| EXTRAIT DE PAGE |

• • •

Le 12 octobre 1832, la reine Caroline remercie Sophie “pour le petit portrait de notre cher Reichstadt. Dietrichstein me l’avait déjà donné, ainsi qu’à Marie et comme elle a cédé le sien à Stéphanie, je lui ai donné à présent celui-ci. 

“J’ai été fort émue hier matin en voyant le tableau de la mort de Reichstadt par le peintre Goubaud. j’en suis extrêmement contente pour l’effet, pour l’expression du pauvre mourant, la figure de sa mère et pour la ressemblance de François et de Malfatti; le prêtre est le plus mal fait mais l’ensemble est beau et me transporta si vivement dans un temps de douleur qu’hier soir encore avant de me coucher j’en étais toute occupée. Je trouve qu’il a bien rendu le jour qui commence et en tournant le lit sans doute autrement qu’il était, la scène de douleur en est éclairée d’une manière si vraie…Quelles nouvelles avez-vous de Marie-Louise ? Se porte-t-elle bien ?” (Lettre du 19 janvier 1833 ) Goubaud (1780-1847), portraitiste de la cour impériale de France, originaire de Marseille, aujourd’hui oublié, avait déjà peint le roi de Rome à son berceau.

• • •

| DONNÉES FOURNIES |
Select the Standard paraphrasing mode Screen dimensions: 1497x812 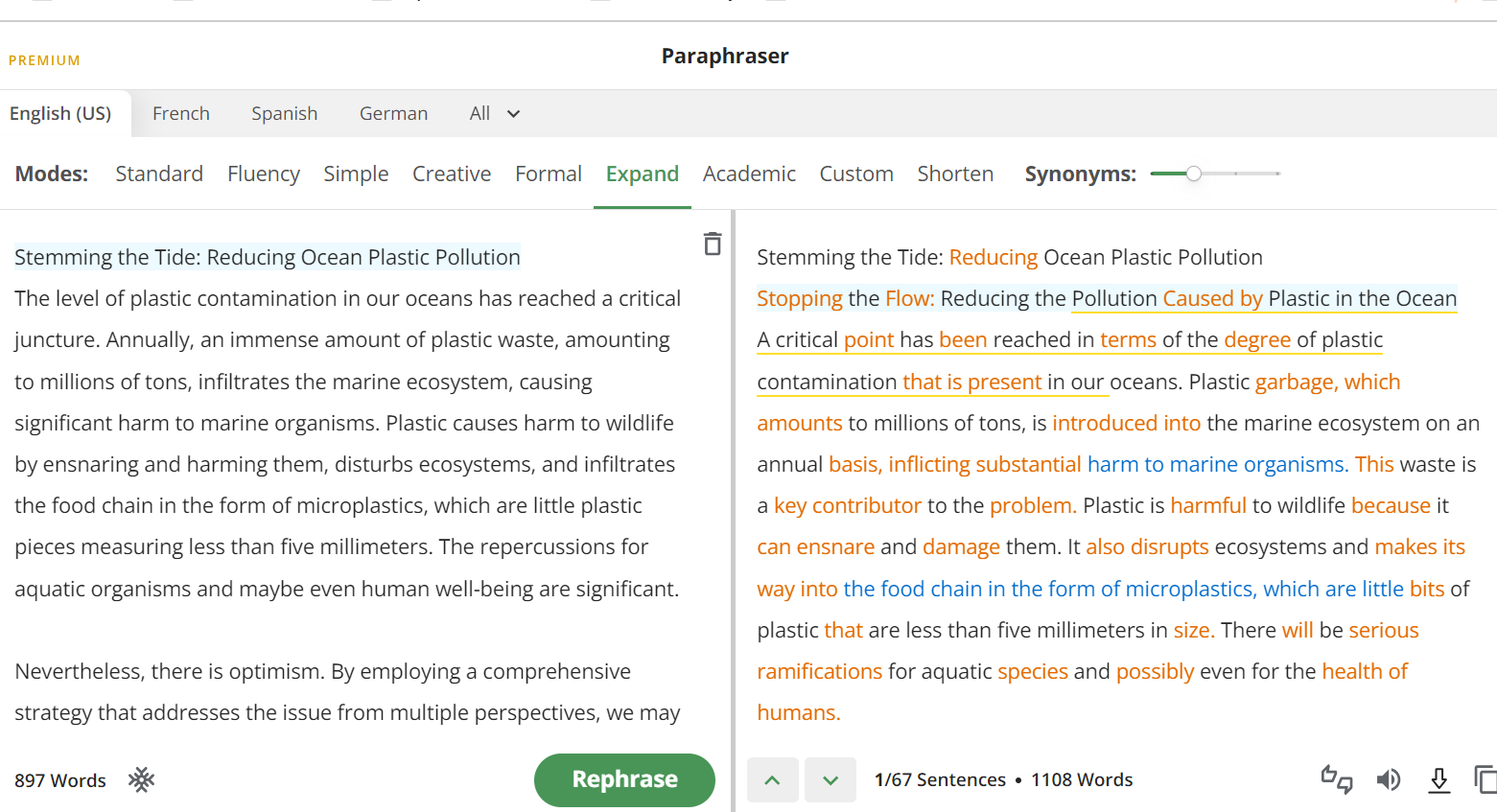(x=159, y=174)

• • •

| EXERCICES PROPOSÉS |
A. Dans l'extrait sur Reichstadt et le tableau de Goubaud, de quelle ville le peintre est-il originaire ?
B. Prolongez l'extrait sur Reichstadt et le tableau de Goubaud en reprenant après sa dernière phrase.

| RÉPONSES |
A. De Marseille.

B.
On peut voir que le souvenir de Reichstadt était bien présent dans la famille de Sophie. Dix ans après sa mort, la famille impériale faisait célébrer des messes le 22 juillet.


Marie-Louise avait annoncé elle-même, dans une lettre du 23 juillet, le décès de son fils à sa grand-mère, Madame Mère : “Dans l’espoir d’adoucir l’amertume de la douloureuse nouvelle que je suis malheureusement dans le cas d’annoncer, je n’ai voulu céder à personne le soin pénible de vous en faire part. 

Dimanche 22, à cinq heures du matin, mon fils chéri, le duc de Reichstadt, a succombé à ses longues et cruelle souffrances. J’ai eu la consolation d’être auprès de lui, et celle de pouvoir le convaincre que rien n’a été négligé pour le conserver en vie…” 

La mère de Napoléon lui répondit : “ Malgré l’aveuglement politique qui m’a toujours privée de recevoir des nouvelles du cher enfant dont vous voulez bien m’annoncer la perte, je n’ai jamais cessé de lui conserver des entrailles de mère. Il était encore pour moi l’objet de quelque consolation…” Elle mourut le 2 février 1836 à Rome.




 La Gazette de Parme le 28 juillet 1832


Après la mort de Franz, Foresti écrivit à Dietrichstein, absent lors de la mort du duc, : “Il est triste vraiment de voir que les deux plus grands médecins de Vienne aient continué d’insister sur la présence d’une maladie qui n’existait pas et que d’un autre côté, ils aient nié celle dont les symptômes étaient si évidents.” Le duc de Reichstadt était mort de tuberculose, comme le confirme l’autopsie réalisée le lendemain.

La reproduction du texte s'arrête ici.